Work instruction
Below are some records. Return exactly the lines from the one containing "Terms & Conditions (84, 2526)" through the one containing "Blog (9, 2369)", both included, and only those.

Information provided
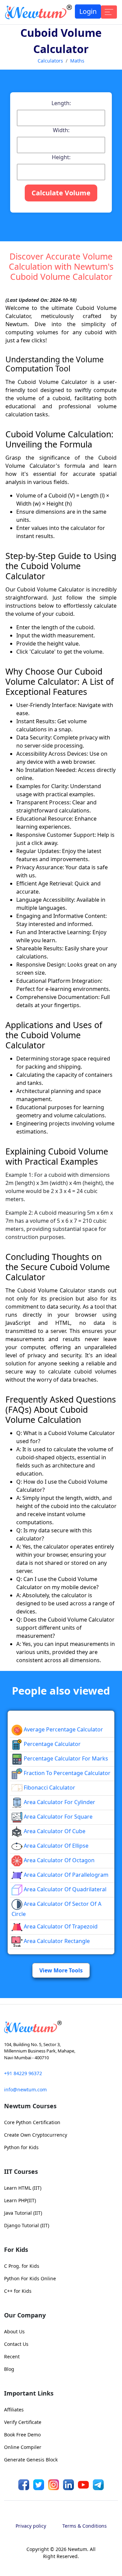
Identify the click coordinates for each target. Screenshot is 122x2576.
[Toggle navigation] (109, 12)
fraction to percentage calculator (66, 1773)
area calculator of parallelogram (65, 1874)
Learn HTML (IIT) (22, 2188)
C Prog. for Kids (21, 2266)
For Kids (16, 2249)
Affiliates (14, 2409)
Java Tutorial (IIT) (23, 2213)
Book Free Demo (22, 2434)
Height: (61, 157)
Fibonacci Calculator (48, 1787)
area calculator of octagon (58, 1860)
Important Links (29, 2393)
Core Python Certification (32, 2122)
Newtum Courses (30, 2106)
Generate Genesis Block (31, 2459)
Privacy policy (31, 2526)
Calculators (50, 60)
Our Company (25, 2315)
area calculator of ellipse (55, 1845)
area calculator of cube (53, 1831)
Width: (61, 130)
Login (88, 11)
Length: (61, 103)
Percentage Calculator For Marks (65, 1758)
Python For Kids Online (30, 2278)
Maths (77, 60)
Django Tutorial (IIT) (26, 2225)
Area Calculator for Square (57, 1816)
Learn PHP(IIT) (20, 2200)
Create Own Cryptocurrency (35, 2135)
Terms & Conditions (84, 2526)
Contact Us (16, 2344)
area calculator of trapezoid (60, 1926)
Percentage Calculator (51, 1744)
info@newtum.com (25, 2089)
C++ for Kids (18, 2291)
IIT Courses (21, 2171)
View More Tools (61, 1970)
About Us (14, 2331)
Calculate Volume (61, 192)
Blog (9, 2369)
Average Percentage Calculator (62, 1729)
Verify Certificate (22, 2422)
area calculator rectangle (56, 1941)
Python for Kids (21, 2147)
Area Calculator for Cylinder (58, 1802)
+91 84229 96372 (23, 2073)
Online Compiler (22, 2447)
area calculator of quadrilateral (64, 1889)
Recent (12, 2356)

* * *

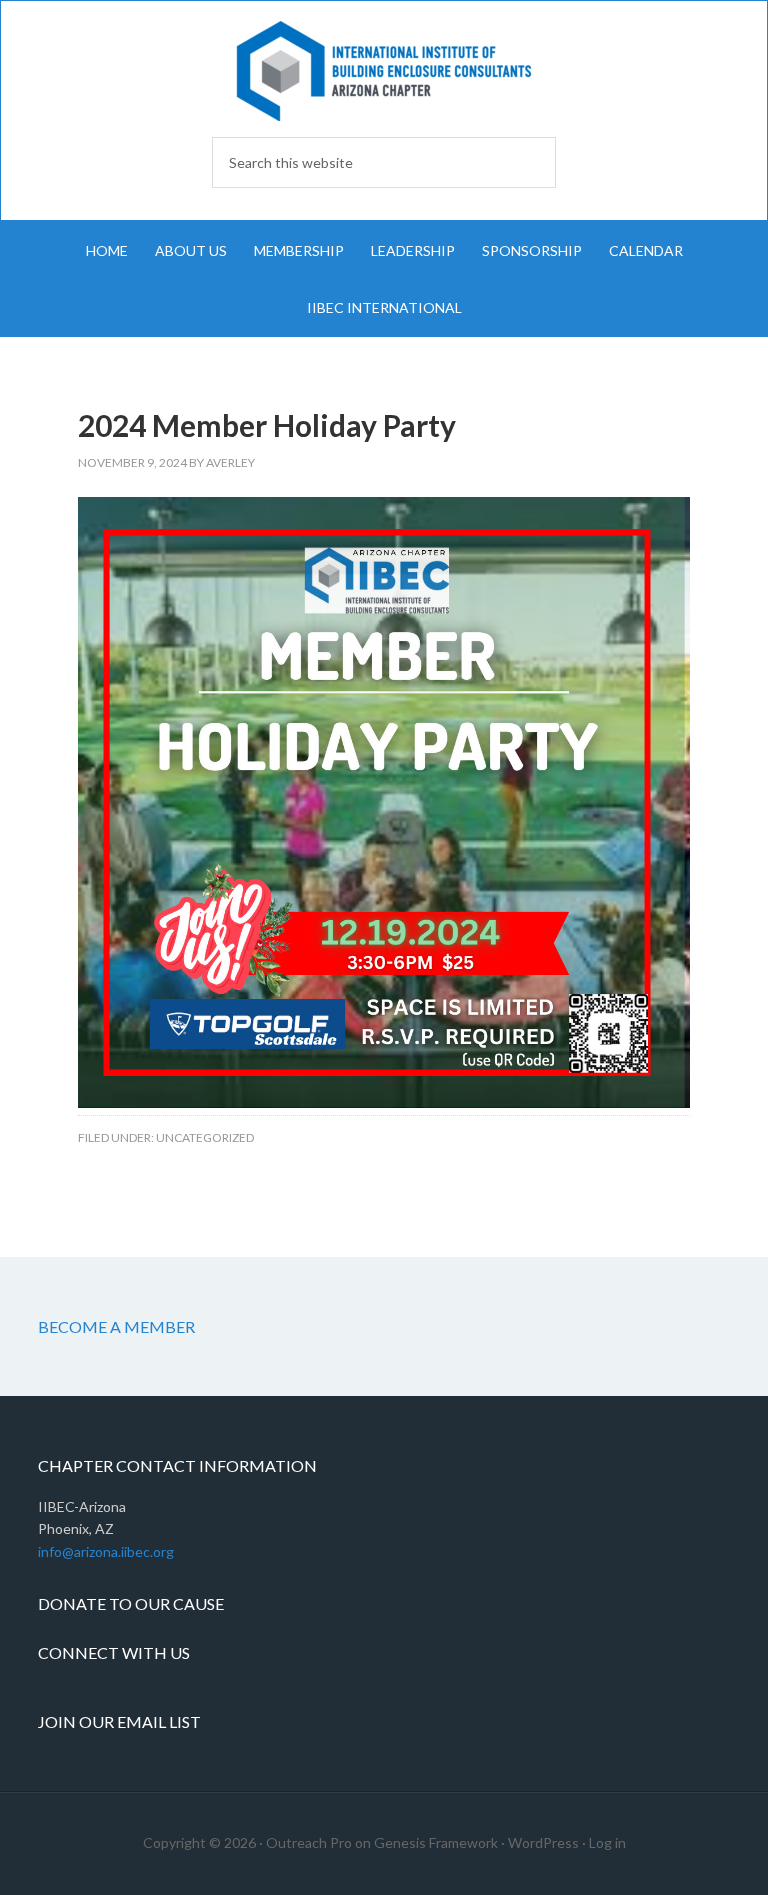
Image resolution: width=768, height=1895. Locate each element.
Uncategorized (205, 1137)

Result below
Terms & Conditions (84, 2526)
Contact Us (16, 2344)
area calculator of trapezoid (60, 1926)
Percentage Calculator (51, 1744)
info@newtum.com (25, 2089)
C++ for Kids (18, 2291)
IIT Courses (21, 2171)
View More Tools (61, 1970)
About Us (14, 2331)
Calculate Volume (61, 192)
Blog (9, 2369)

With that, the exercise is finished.